> TASK DESCRIPTION: Rewrite all of the items below, changing "computer-use agent" to "desktop automation agent" wherever it occurs and leaving everything else as it is.

> Records for locating displayed items:
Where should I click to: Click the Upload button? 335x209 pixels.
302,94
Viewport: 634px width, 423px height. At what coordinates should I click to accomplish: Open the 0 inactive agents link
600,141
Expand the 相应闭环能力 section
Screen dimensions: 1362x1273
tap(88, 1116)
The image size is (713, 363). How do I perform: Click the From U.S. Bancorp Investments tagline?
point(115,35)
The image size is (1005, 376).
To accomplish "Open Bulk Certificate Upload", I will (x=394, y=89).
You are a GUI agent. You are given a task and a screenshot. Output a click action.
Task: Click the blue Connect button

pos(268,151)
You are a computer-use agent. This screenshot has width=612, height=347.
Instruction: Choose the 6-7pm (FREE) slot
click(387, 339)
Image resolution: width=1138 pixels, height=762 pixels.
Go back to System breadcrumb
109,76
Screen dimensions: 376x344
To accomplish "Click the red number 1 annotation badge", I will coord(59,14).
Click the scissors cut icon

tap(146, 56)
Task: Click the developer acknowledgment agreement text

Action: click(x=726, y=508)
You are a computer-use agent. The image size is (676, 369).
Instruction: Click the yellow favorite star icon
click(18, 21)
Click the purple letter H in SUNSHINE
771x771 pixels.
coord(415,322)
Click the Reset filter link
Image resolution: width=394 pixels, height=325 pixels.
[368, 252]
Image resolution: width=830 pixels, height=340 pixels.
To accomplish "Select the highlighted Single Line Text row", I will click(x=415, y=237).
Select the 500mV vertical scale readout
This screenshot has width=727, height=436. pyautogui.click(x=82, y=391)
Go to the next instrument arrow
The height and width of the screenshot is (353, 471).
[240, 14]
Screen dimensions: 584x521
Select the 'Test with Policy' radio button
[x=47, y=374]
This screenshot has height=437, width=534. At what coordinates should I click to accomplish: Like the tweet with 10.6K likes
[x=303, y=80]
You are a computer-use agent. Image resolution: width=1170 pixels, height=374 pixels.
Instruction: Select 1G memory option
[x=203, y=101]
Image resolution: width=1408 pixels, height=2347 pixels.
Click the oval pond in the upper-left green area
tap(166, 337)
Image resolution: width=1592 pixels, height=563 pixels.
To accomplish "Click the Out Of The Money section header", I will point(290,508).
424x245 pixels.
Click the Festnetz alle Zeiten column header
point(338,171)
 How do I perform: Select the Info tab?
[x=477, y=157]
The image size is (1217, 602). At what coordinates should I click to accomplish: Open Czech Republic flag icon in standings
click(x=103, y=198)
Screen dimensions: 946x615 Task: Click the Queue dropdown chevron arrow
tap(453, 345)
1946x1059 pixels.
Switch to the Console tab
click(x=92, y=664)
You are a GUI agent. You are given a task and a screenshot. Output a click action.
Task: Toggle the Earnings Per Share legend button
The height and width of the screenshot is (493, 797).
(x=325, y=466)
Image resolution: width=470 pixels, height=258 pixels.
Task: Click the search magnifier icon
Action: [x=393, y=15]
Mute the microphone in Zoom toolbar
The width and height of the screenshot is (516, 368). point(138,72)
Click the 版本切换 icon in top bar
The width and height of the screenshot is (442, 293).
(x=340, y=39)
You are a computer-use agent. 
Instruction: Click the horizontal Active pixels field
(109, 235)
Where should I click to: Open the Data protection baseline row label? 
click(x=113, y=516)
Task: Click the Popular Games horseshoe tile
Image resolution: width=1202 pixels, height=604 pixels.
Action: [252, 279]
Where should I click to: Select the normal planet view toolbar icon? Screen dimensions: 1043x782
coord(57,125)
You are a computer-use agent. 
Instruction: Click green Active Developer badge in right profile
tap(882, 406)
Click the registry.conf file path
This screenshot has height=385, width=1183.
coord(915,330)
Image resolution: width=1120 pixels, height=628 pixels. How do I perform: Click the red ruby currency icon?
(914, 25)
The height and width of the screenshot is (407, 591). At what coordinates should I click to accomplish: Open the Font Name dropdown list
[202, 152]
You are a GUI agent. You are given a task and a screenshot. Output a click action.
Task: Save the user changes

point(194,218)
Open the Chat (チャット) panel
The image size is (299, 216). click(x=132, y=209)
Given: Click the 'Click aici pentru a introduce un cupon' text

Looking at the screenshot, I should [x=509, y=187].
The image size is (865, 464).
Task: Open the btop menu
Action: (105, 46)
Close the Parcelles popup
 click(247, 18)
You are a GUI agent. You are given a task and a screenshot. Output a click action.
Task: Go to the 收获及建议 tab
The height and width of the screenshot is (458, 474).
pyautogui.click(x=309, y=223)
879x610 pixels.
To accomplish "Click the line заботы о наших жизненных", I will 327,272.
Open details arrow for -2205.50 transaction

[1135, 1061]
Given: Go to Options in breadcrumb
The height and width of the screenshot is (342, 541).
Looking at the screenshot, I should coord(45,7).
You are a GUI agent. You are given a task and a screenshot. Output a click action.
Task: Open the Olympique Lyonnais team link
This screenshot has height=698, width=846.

> THE COMPLETED TASK:
Where should I click to: Click the Upload button? 335x209 pixels.
302,94
Viewport: 634px width, 423px height. At what coordinates should I click to accomplish: Open the 0 inactive agents link
600,141
Expand the 相应闭环能力 section
Screen dimensions: 1362x1273
tap(88, 1116)
The image size is (713, 363). How do I perform: Click the From U.S. Bancorp Investments tagline?
point(115,35)
The image size is (1005, 376).
To accomplish "Open Bulk Certificate Upload", I will (x=394, y=89).
You are a GUI agent. You are given a task and a screenshot. Output a click action.
Task: Click the blue Connect button

pos(268,151)
You are a desktop automation agent. This screenshot has width=612, height=347.
Instruction: Choose the 6-7pm (FREE) slot
click(387, 339)
Image resolution: width=1138 pixels, height=762 pixels.
Go back to System breadcrumb
109,76
Screen dimensions: 376x344
To accomplish "Click the red number 1 annotation badge", I will coord(59,14).
Click the scissors cut icon

tap(146, 56)
Task: Click the developer acknowledgment agreement text

Action: click(x=726, y=508)
You are a desktop automation agent. The image size is (676, 369).
Instruction: Click the yellow favorite star icon
click(18, 21)
Click the purple letter H in SUNSHINE
771x771 pixels.
coord(415,322)
Click the Reset filter link
Image resolution: width=394 pixels, height=325 pixels.
[368, 252]
Image resolution: width=830 pixels, height=340 pixels.
To accomplish "Select the highlighted Single Line Text row", I will click(x=415, y=237).
Select the 500mV vertical scale readout
This screenshot has width=727, height=436. pyautogui.click(x=82, y=391)
Go to the next instrument arrow
The height and width of the screenshot is (353, 471).
[240, 14]
Screen dimensions: 584x521
Select the 'Test with Policy' radio button
[x=47, y=374]
This screenshot has height=437, width=534. At what coordinates should I click to accomplish: Like the tweet with 10.6K likes
[x=303, y=80]
You are a desktop automation agent. Image resolution: width=1170 pixels, height=374 pixels.
Instruction: Select 1G memory option
[x=203, y=101]
Image resolution: width=1408 pixels, height=2347 pixels.
Click the oval pond in the upper-left green area
tap(166, 337)
Image resolution: width=1592 pixels, height=563 pixels.
To accomplish "Click the Out Of The Money section header", I will point(290,508).
424x245 pixels.
Click the Festnetz alle Zeiten column header
point(338,171)
 How do I perform: Select the Info tab?
[x=477, y=157]
The image size is (1217, 602). At what coordinates should I click to accomplish: Open Czech Republic flag icon in standings
click(x=103, y=198)
Screen dimensions: 946x615 Task: Click the Queue dropdown chevron arrow
tap(453, 345)
1946x1059 pixels.
Switch to the Console tab
click(x=92, y=664)
You are a GUI agent. You are given a task and a screenshot. Output a click action.
Task: Toggle the Earnings Per Share legend button
The height and width of the screenshot is (493, 797).
(x=325, y=466)
Image resolution: width=470 pixels, height=258 pixels.
Task: Click the search magnifier icon
Action: [x=393, y=15]
Mute the microphone in Zoom toolbar
The width and height of the screenshot is (516, 368). point(138,72)
Click the 版本切换 icon in top bar
The width and height of the screenshot is (442, 293).
(x=340, y=39)
You are a desktop automation agent. 
Instruction: Click the horizontal Active pixels field
(109, 235)
Where should I click to: Open the Data protection baseline row label? 
click(x=113, y=516)
Task: Click the Popular Games horseshoe tile
Image resolution: width=1202 pixels, height=604 pixels.
Action: [252, 279]
Where should I click to: Select the normal planet view toolbar icon? Screen dimensions: 1043x782
coord(57,125)
You are a desktop automation agent. 
Instruction: Click green Active Developer badge in right profile
tap(882, 406)
Click the registry.conf file path
This screenshot has height=385, width=1183.
coord(915,330)
Image resolution: width=1120 pixels, height=628 pixels. How do I perform: Click the red ruby currency icon?
(914, 25)
The height and width of the screenshot is (407, 591). At what coordinates should I click to accomplish: Open the Font Name dropdown list
[202, 152]
You are a GUI agent. You are given a task and a screenshot. Output a click action.
Task: Save the user changes

point(194,218)
Open the Chat (チャット) panel
The image size is (299, 216). click(x=132, y=209)
Given: Click the 'Click aici pentru a introduce un cupon' text

Looking at the screenshot, I should [x=509, y=187].
The image size is (865, 464).
Task: Open the btop menu
Action: (105, 46)
Close the Parcelles popup
 click(247, 18)
You are a GUI agent. You are given a task and a screenshot. Output a click action.
Task: Go to the 收获及建议 tab
The height and width of the screenshot is (458, 474).
pyautogui.click(x=309, y=223)
879x610 pixels.
To accomplish "Click the line заботы о наших жизненных", I will 327,272.
Open details arrow for -2205.50 transaction

[1135, 1061]
Given: Go to Options in breadcrumb
The height and width of the screenshot is (342, 541).
Looking at the screenshot, I should coord(45,7).
You are a GUI agent. You are given a task and a screenshot. Output a click action.
Task: Open the Olympique Lyonnais team link
This screenshot has height=698, width=846.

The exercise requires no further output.